* _To do_: Write the records out again exactly, leaving no images in.

........

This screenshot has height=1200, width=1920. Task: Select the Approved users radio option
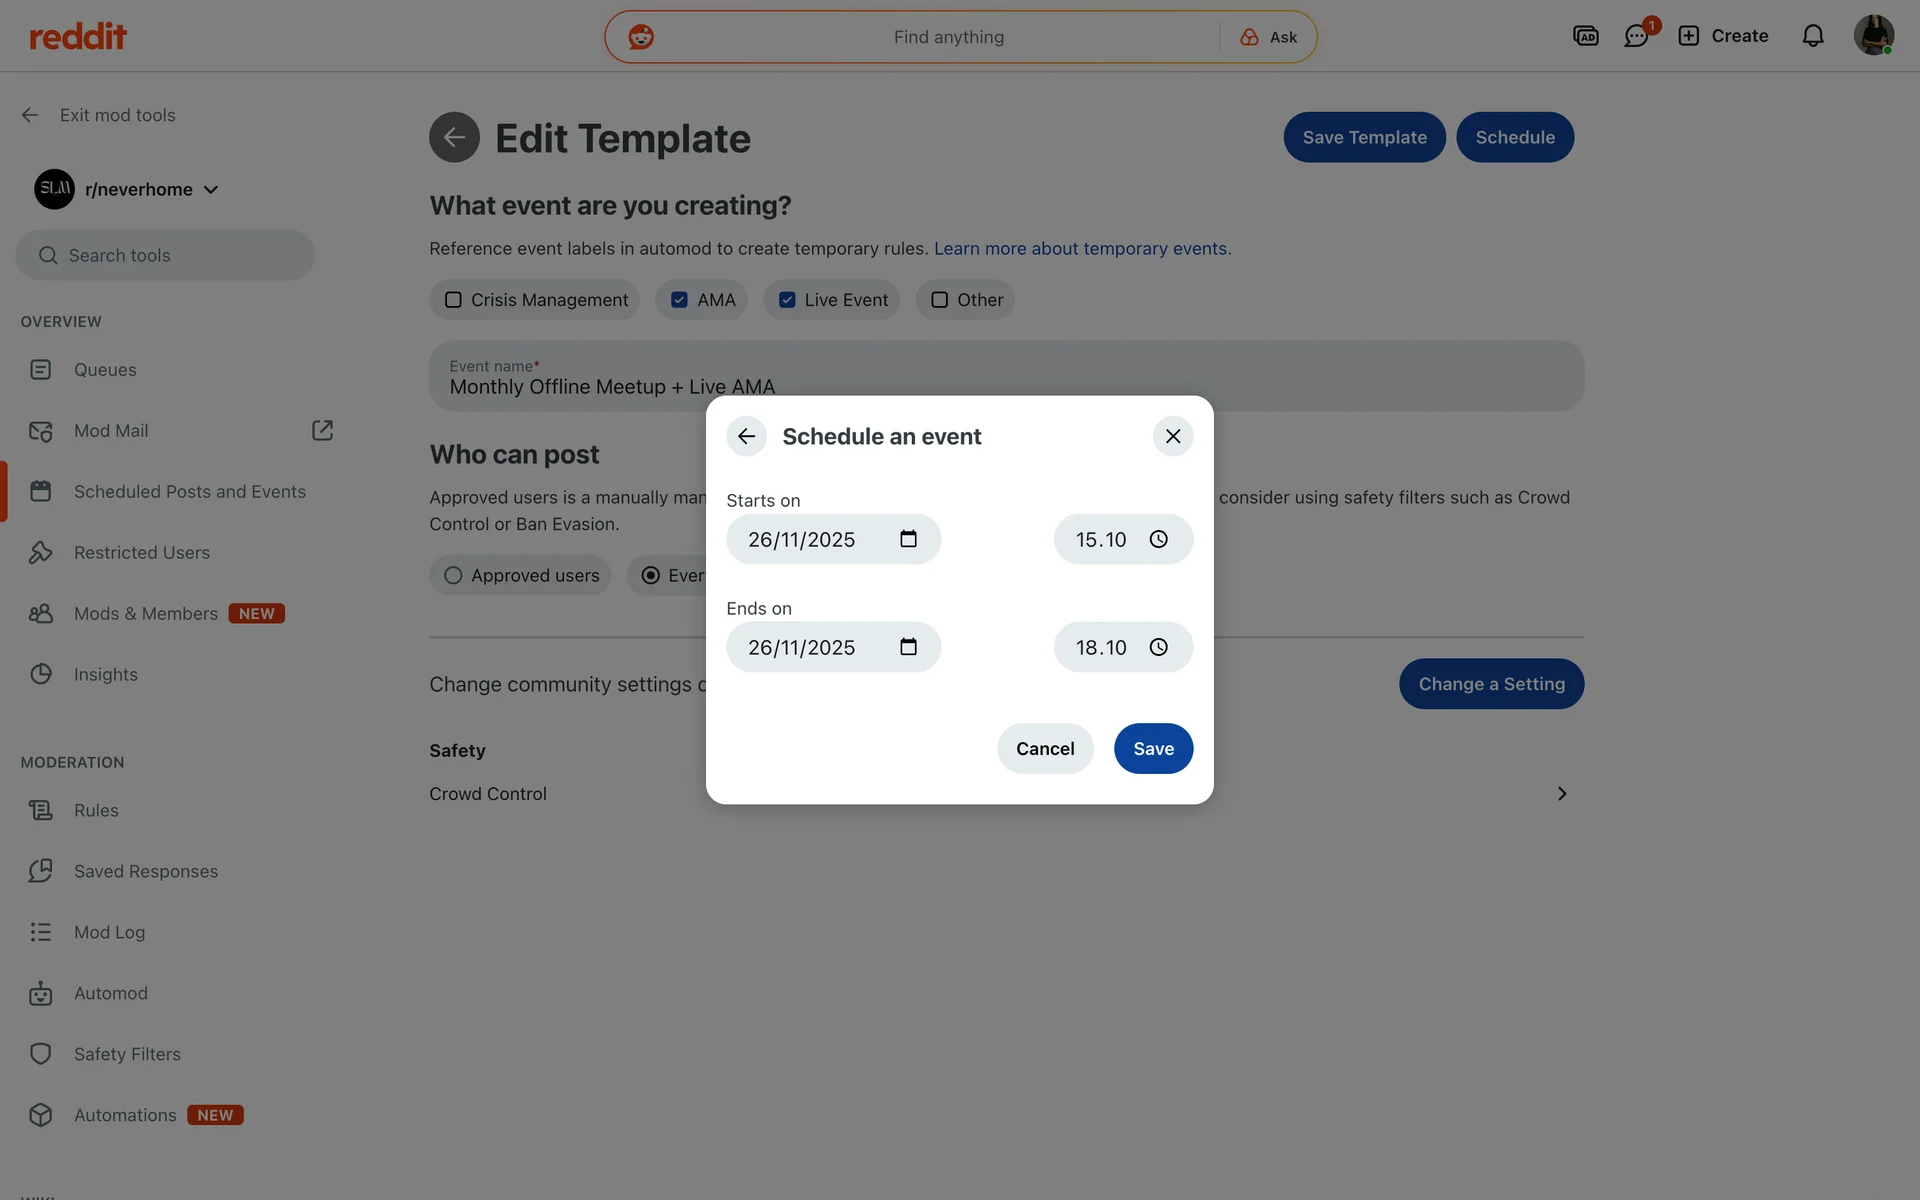click(453, 575)
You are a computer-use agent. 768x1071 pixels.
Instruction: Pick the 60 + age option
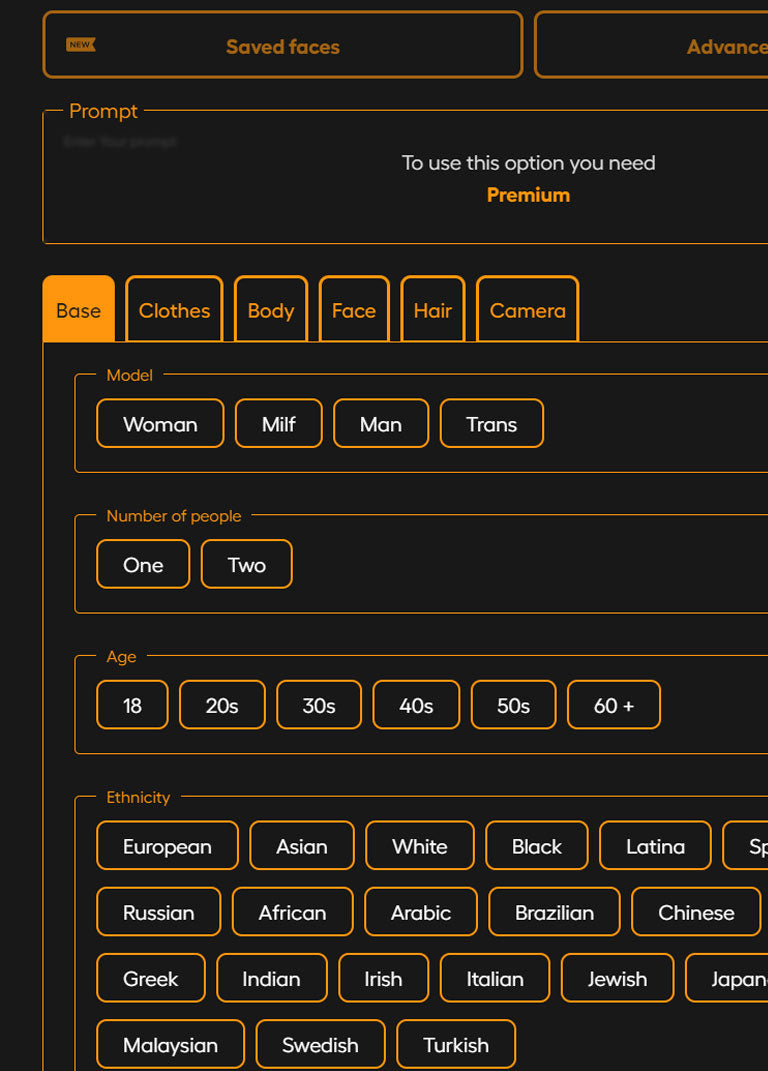pyautogui.click(x=613, y=706)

........

* _The answer_:
This screenshot has height=1200, width=1920. Task: Select the Approved users radio option
click(453, 575)
You are a computer-use agent. 768x1071 pixels.
Instruction: Pick the 60 + age option
pyautogui.click(x=613, y=706)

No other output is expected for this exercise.